Helen also introduced the audience to the DevOps equivalent of the OODA loop — Ideation → Integration → Validation → Operation → Realization → and repeat, and the CAMS principle: Culture; Automation; Measure; and, Sharing. A process and principles that can be applied inside and outside of IT and software development.
She is leading up to making the point that business best practices systems are converging around DevOps — a concept she calls the Emerging DevOps Superpattern.
These are best practice systems — some of which have been around of more than a half-century and others that aren’t even a decade old — where, as they mature and evolve, it is becoming evident they share best practices with DevOps. DevOps is at the center of improving business.
Helen looked at each best practice system and principles they share with DevOps:
Holacracy: Everyone has the ability to call out when they see a problem; heavily focused on using peer-review processes and relies on collective intelligence.
ASM (Agile Service Management): This builds on ITSM. It is just enough governance to deliver the best service to the customer; promotes better collaborations by cross-pollinating vocabulary and methods.
Lean: Focuses on delivering value to the customer with minimal waste; the types of waste Lean seeks to eliminate are errors and duplication — both of which automation helps to tackle; uses Value Stream Mapping to understand the handoffs between processes and human interactions.
Learning Organization: Decentralizes the role of leadership; puts long-term sustainability ahead of short-term fixes; automates rote tasks to release time for learning and experimentation; uses knowledge management tools; touts exposing personal mental patterns and thinking for inspection and influence from others.

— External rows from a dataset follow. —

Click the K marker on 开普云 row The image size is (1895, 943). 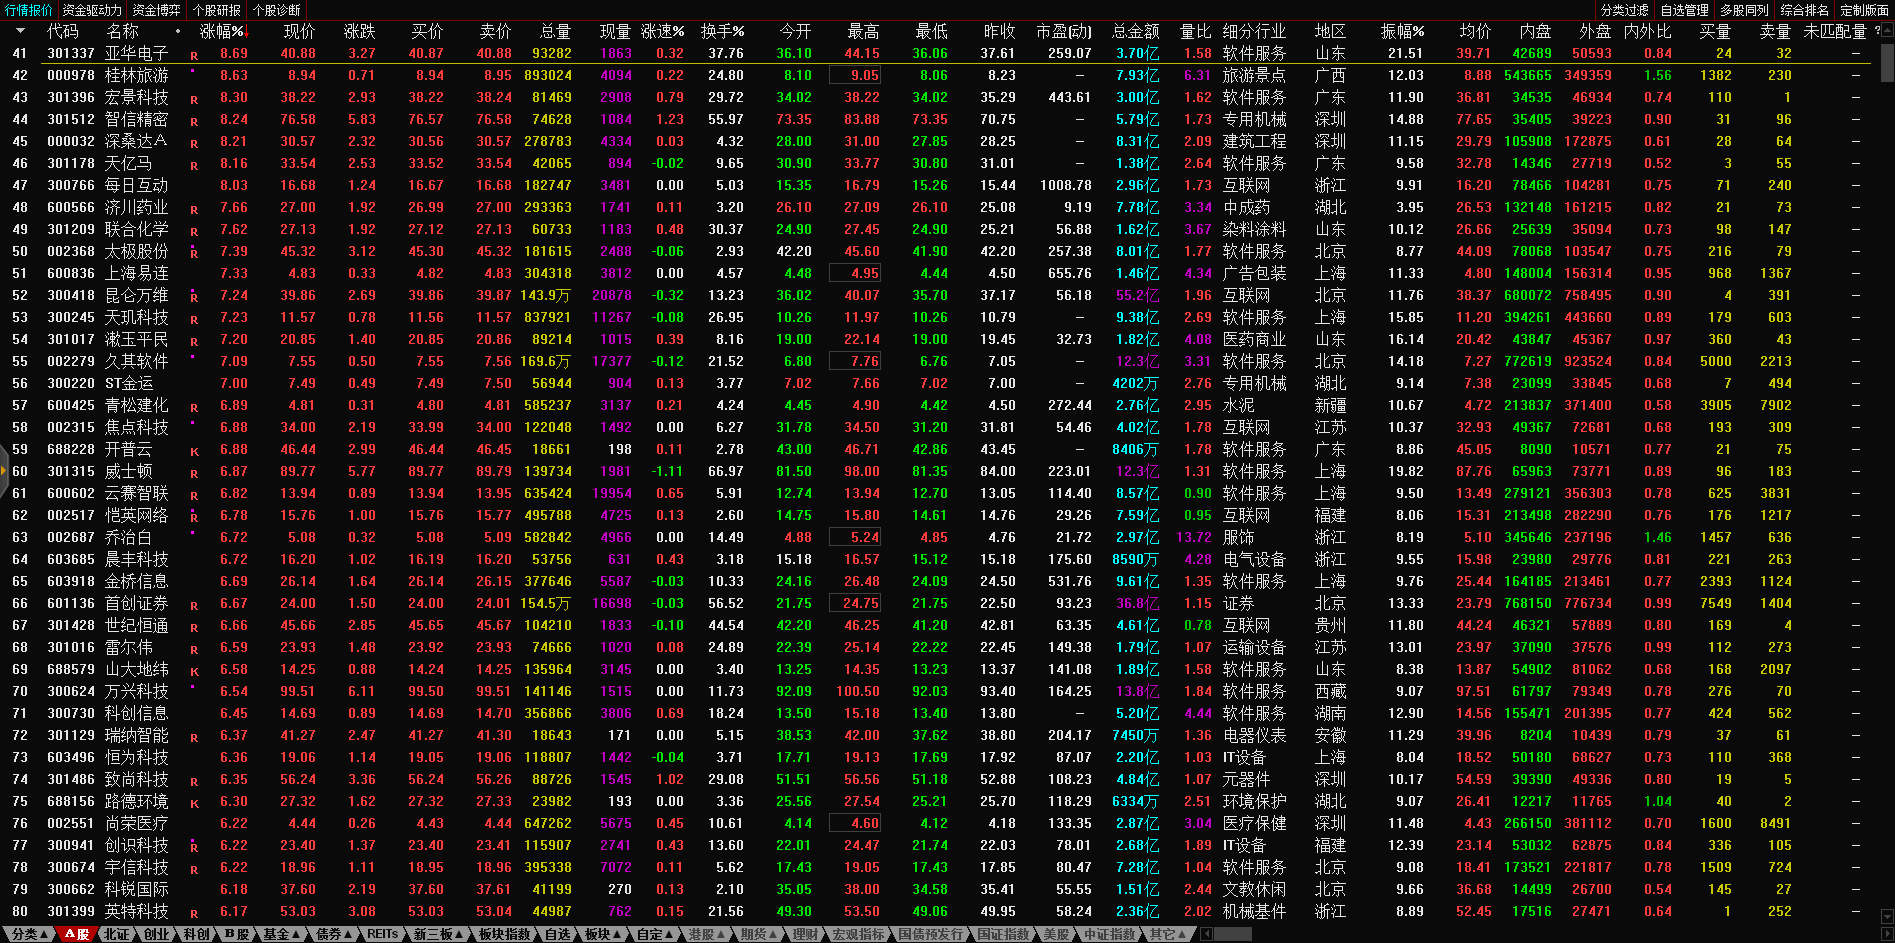(194, 452)
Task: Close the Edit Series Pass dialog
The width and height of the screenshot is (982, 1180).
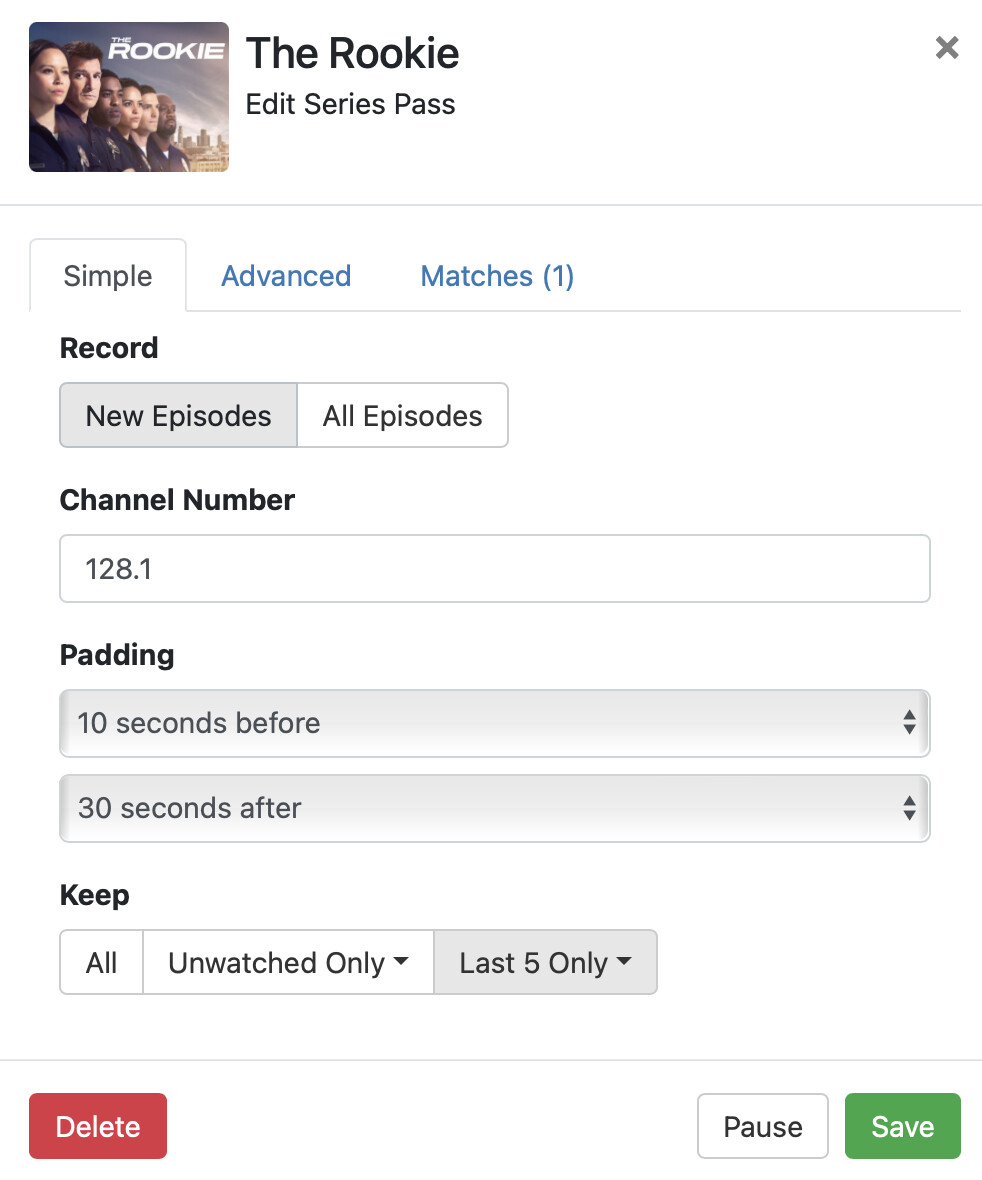Action: (x=946, y=48)
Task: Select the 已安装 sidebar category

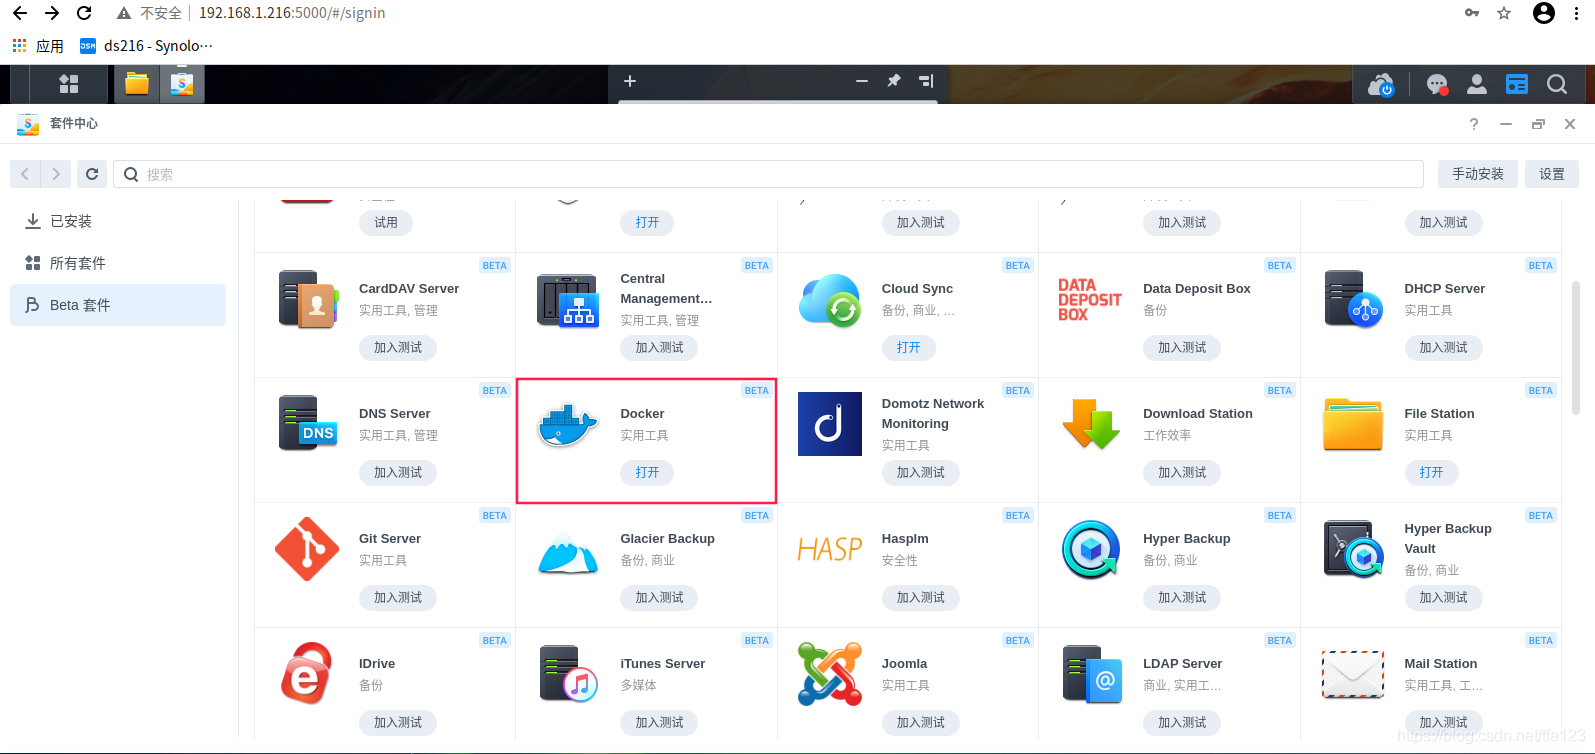Action: (71, 221)
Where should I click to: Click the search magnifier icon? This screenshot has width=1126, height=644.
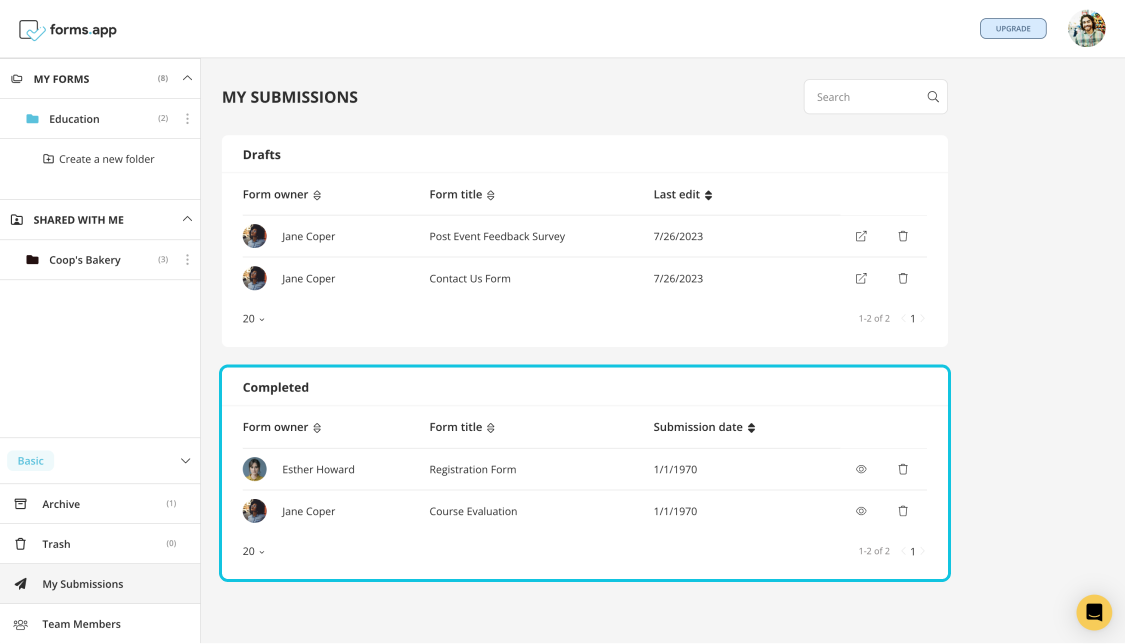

Safety Culture: In a highly experimental, innovative environment, we need to build safety in. Fail safe, fast, smart — testing and auditing early in the release cycle and pre-emptive monitoring; Mean Time to Repair but measuring failure in terms of real business value; accountability and ensuring all understand their role in procedures is key. In DevOps we love failure because it shows we are innovating.
Theory of Constraints: Mental models held by people can cause behavior that becomes a constraint; automation can remove constraints in manual processes; constraints are frequently poor handoffs due to weak collaboration.
The reality is DevOps embraces principle that make business better — better for the business, for the employees, and for the customers. That is seen as other systems to improve business embrace shared principles.